▶ _Work request_:
Reproduce each record exactly, leaving out no line.

▶ _Task input_:

┄┄┄┄┄┄

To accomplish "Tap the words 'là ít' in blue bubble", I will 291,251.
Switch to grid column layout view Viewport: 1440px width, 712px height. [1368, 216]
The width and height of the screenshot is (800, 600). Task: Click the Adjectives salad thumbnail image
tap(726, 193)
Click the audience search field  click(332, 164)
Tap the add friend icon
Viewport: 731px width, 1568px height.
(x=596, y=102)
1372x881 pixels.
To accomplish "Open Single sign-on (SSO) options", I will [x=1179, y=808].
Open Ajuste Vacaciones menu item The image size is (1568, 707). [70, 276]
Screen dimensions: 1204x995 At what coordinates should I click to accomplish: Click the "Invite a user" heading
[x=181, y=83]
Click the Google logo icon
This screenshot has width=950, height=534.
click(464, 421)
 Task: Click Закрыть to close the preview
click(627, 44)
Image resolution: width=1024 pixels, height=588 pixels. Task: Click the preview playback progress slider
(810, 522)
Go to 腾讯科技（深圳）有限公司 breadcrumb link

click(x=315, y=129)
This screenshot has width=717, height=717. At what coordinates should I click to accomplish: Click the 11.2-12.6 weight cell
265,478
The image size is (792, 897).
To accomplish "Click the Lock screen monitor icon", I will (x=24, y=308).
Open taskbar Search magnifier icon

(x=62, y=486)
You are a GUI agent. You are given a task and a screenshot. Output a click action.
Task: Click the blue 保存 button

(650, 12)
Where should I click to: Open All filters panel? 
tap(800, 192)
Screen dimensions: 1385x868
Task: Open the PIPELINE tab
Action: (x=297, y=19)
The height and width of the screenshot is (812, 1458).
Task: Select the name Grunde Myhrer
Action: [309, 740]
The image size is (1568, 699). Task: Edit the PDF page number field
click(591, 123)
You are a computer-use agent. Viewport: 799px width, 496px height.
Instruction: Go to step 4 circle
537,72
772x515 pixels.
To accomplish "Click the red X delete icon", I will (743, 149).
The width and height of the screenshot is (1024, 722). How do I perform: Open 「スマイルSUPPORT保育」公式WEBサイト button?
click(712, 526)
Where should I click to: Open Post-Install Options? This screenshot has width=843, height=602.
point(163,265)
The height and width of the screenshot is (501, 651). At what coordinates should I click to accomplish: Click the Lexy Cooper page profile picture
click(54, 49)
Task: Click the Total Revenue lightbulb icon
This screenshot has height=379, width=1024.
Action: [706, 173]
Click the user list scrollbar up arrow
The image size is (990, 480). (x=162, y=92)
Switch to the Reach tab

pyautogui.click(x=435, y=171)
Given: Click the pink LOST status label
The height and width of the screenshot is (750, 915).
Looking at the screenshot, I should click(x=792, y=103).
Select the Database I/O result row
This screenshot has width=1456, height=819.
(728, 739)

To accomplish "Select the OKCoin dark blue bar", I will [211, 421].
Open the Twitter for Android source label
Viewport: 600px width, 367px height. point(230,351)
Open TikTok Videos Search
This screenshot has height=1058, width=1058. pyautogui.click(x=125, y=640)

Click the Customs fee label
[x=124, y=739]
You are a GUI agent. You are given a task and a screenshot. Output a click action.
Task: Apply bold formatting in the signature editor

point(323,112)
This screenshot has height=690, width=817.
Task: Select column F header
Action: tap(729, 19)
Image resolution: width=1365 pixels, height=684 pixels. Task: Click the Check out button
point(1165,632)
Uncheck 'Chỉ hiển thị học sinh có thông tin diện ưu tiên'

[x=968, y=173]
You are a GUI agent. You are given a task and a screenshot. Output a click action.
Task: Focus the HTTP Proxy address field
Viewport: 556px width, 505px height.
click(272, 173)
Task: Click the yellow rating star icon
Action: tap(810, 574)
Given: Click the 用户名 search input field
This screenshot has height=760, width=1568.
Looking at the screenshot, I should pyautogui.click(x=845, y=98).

┄┄┄┄┄┄

▶ _Answer to the problem_:
To accomplish "Tap the words 'là ít' in blue bubble", I will 291,251.
Switch to grid column layout view Viewport: 1440px width, 712px height. [1368, 216]
The width and height of the screenshot is (800, 600). Task: Click the Adjectives salad thumbnail image
tap(726, 193)
Click the audience search field  click(332, 164)
Tap the add friend icon
Viewport: 731px width, 1568px height.
(x=596, y=102)
1372x881 pixels.
To accomplish "Open Single sign-on (SSO) options", I will [x=1179, y=808].
Open Ajuste Vacaciones menu item The image size is (1568, 707). [70, 276]
Screen dimensions: 1204x995 At what coordinates should I click to accomplish: Click the "Invite a user" heading
[x=181, y=83]
Click the Google logo icon
This screenshot has width=950, height=534.
click(464, 421)
 Task: Click Закрыть to close the preview
click(627, 44)
Image resolution: width=1024 pixels, height=588 pixels. Task: Click the preview playback progress slider
(810, 522)
Go to 腾讯科技（深圳）有限公司 breadcrumb link

click(x=315, y=129)
This screenshot has width=717, height=717. At what coordinates should I click to accomplish: Click the 11.2-12.6 weight cell
265,478
The image size is (792, 897).
To accomplish "Click the Lock screen monitor icon", I will (x=24, y=308).
Open taskbar Search magnifier icon

(x=62, y=486)
You are a GUI agent. You are given a task and a screenshot. Output a click action.
Task: Click the blue 保存 button

(650, 12)
Where should I click to: Open All filters panel? 
tap(800, 192)
Screen dimensions: 1385x868
Task: Open the PIPELINE tab
Action: (x=297, y=19)
The height and width of the screenshot is (812, 1458).
Task: Select the name Grunde Myhrer
Action: [309, 740]
The image size is (1568, 699). Task: Edit the PDF page number field
click(591, 123)
You are a computer-use agent. Viewport: 799px width, 496px height.
Instruction: Go to step 4 circle
537,72
772x515 pixels.
To accomplish "Click the red X delete icon", I will (743, 149).
The width and height of the screenshot is (1024, 722). How do I perform: Open 「スマイルSUPPORT保育」公式WEBサイト button?
click(712, 526)
Where should I click to: Open Post-Install Options? This screenshot has width=843, height=602.
point(163,265)
The height and width of the screenshot is (501, 651). At what coordinates should I click to accomplish: Click the Lexy Cooper page profile picture
click(54, 49)
Task: Click the Total Revenue lightbulb icon
This screenshot has height=379, width=1024.
Action: [706, 173]
Click the user list scrollbar up arrow
The image size is (990, 480). (x=162, y=92)
Switch to the Reach tab

pyautogui.click(x=435, y=171)
Given: Click the pink LOST status label
The height and width of the screenshot is (750, 915).
Looking at the screenshot, I should click(x=792, y=103).
Select the Database I/O result row
This screenshot has width=1456, height=819.
(728, 739)

To accomplish "Select the OKCoin dark blue bar", I will [211, 421].
Open the Twitter for Android source label
Viewport: 600px width, 367px height. point(230,351)
Open TikTok Videos Search
This screenshot has height=1058, width=1058. pyautogui.click(x=125, y=640)

Click the Customs fee label
[x=124, y=739]
You are a GUI agent. You are given a task and a screenshot. Output a click action.
Task: Apply bold formatting in the signature editor

point(323,112)
This screenshot has height=690, width=817.
Task: Select column F header
Action: tap(729, 19)
Image resolution: width=1365 pixels, height=684 pixels. Task: Click the Check out button
point(1165,632)
Uncheck 'Chỉ hiển thị học sinh có thông tin diện ưu tiên'

[x=968, y=173]
You are a GUI agent. You are given a task and a screenshot. Output a click action.
Task: Focus the HTTP Proxy address field
Viewport: 556px width, 505px height.
click(272, 173)
Task: Click the yellow rating star icon
Action: tap(810, 574)
Given: Click the 用户名 search input field
This screenshot has height=760, width=1568.
Looking at the screenshot, I should pyautogui.click(x=845, y=98).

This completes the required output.